Collected data entries:
--*--
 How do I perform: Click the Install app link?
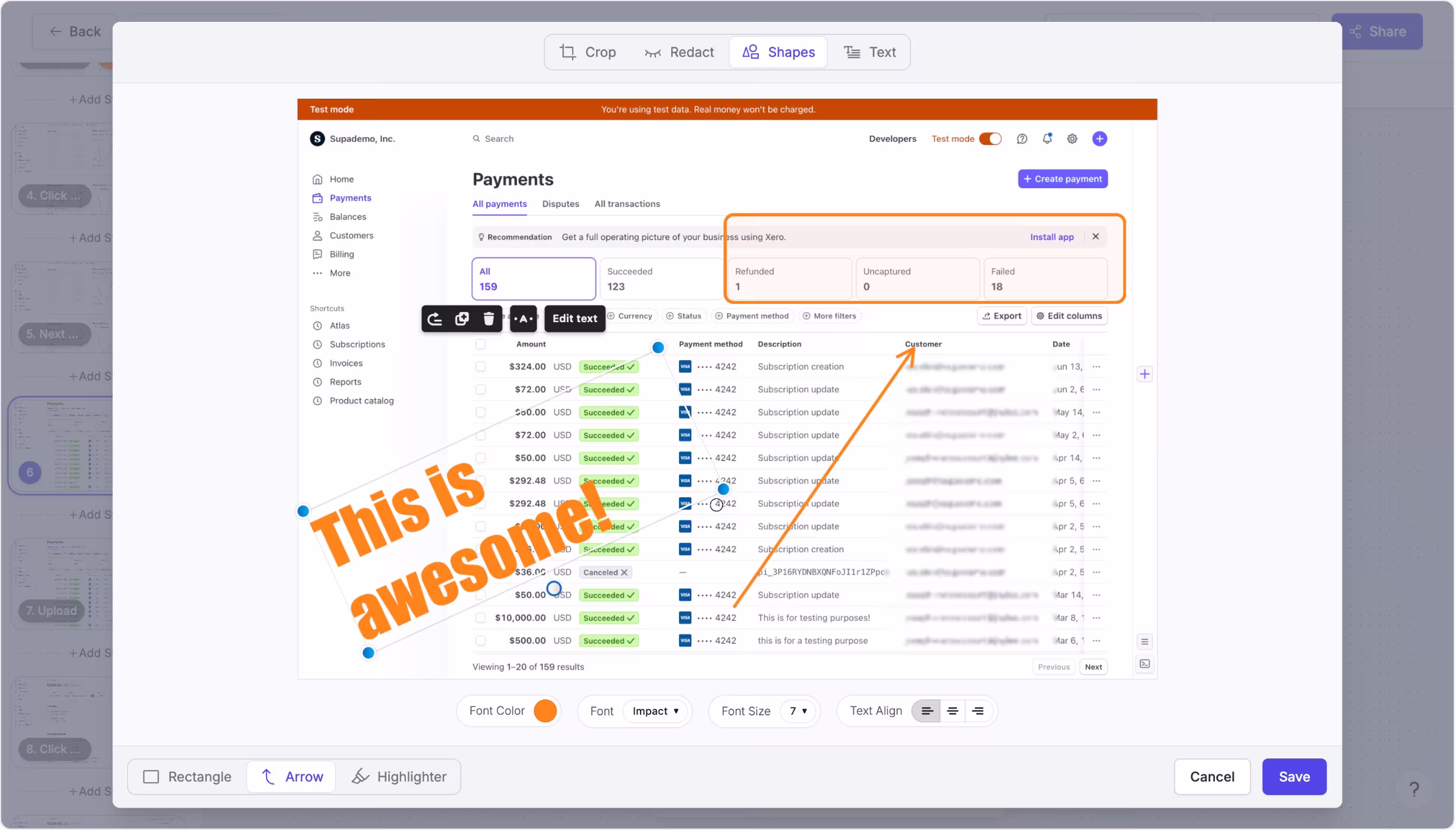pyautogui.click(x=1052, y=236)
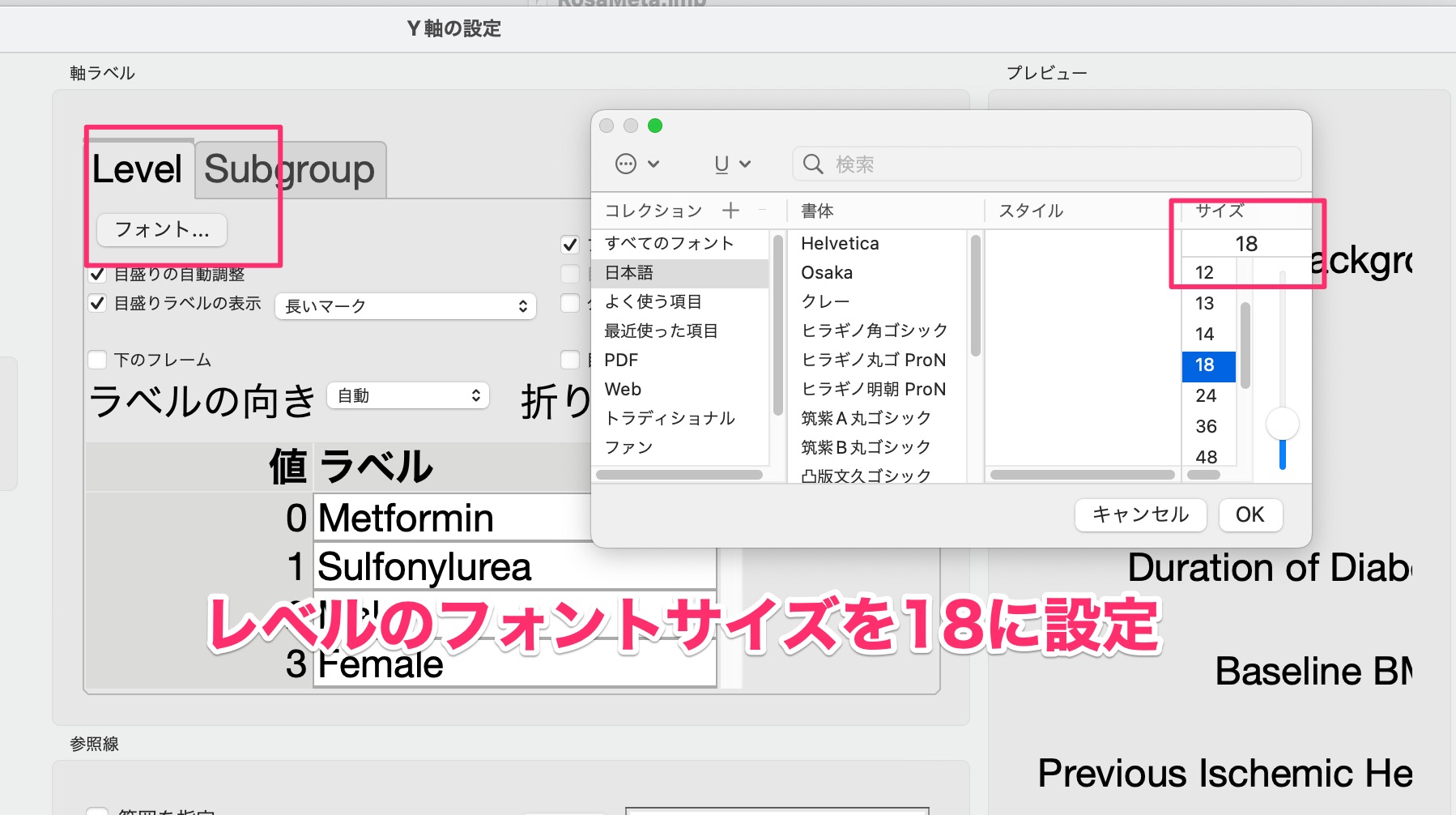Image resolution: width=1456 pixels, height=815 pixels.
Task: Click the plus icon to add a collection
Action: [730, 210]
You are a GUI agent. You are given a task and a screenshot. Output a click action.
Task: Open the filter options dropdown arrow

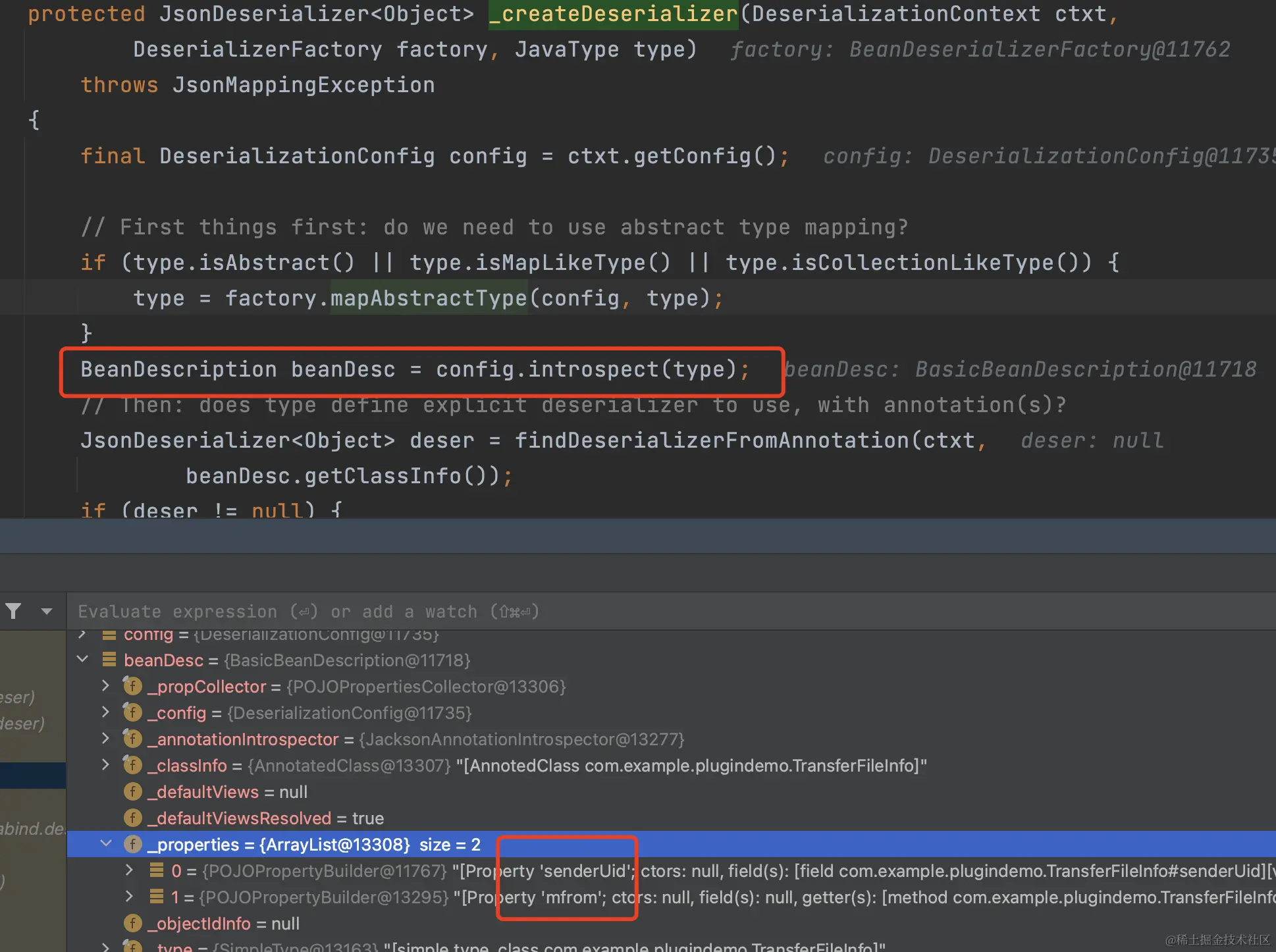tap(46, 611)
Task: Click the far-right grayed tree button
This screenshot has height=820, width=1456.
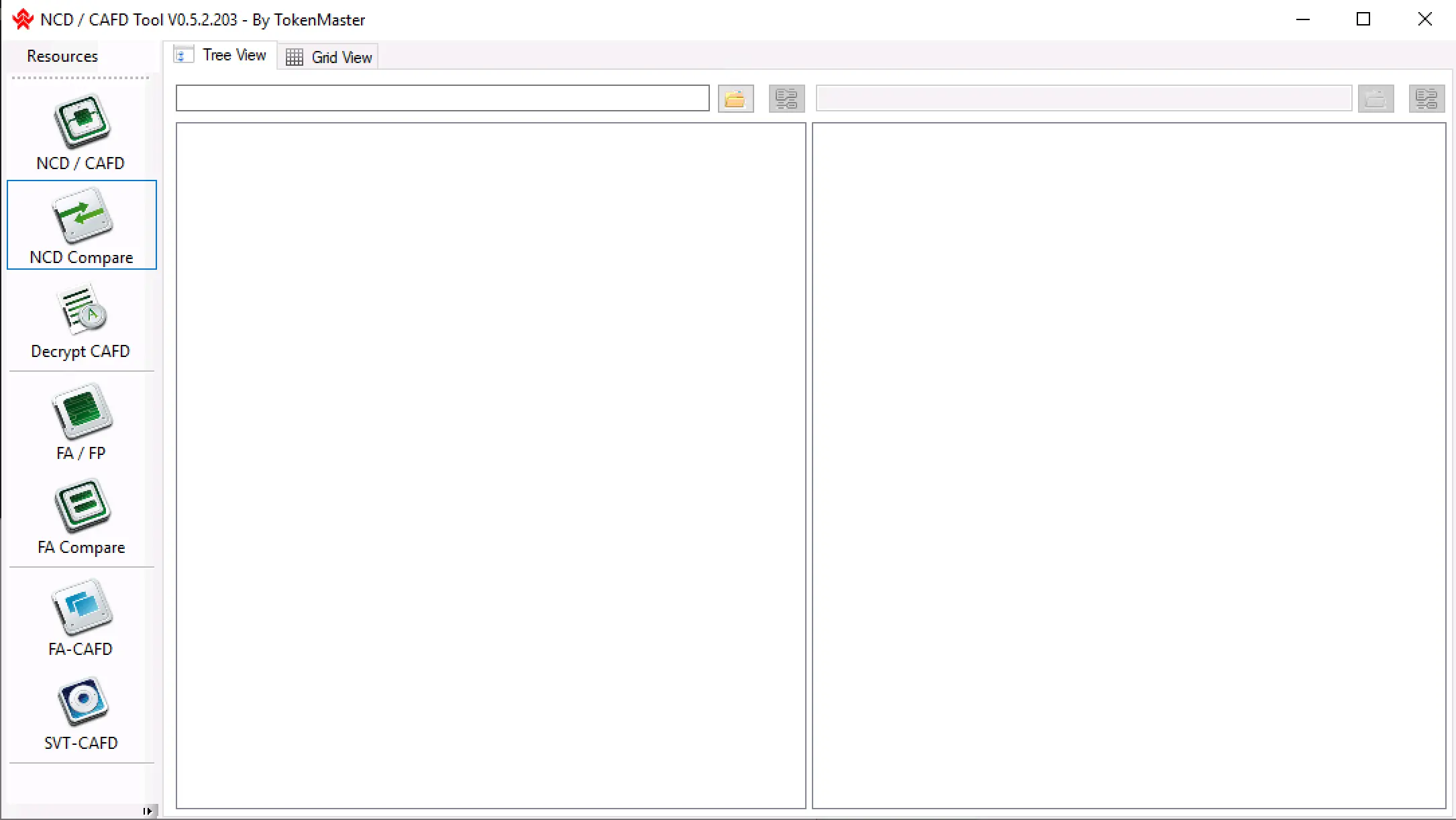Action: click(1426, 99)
--*--
Aim of the exercise: Only the lines from the one containing "You are a GUI" through the last line of the entries belong in the answer, given again exactly. Images stay out.

Solution to the problem:
You are a GUI agent. You are given a task and a screenshot. Output a click action.
Task: Open the filter options dropdown arrow

tap(46, 611)
Task: Click the far-right grayed tree button
This screenshot has height=820, width=1456.
Action: click(1426, 99)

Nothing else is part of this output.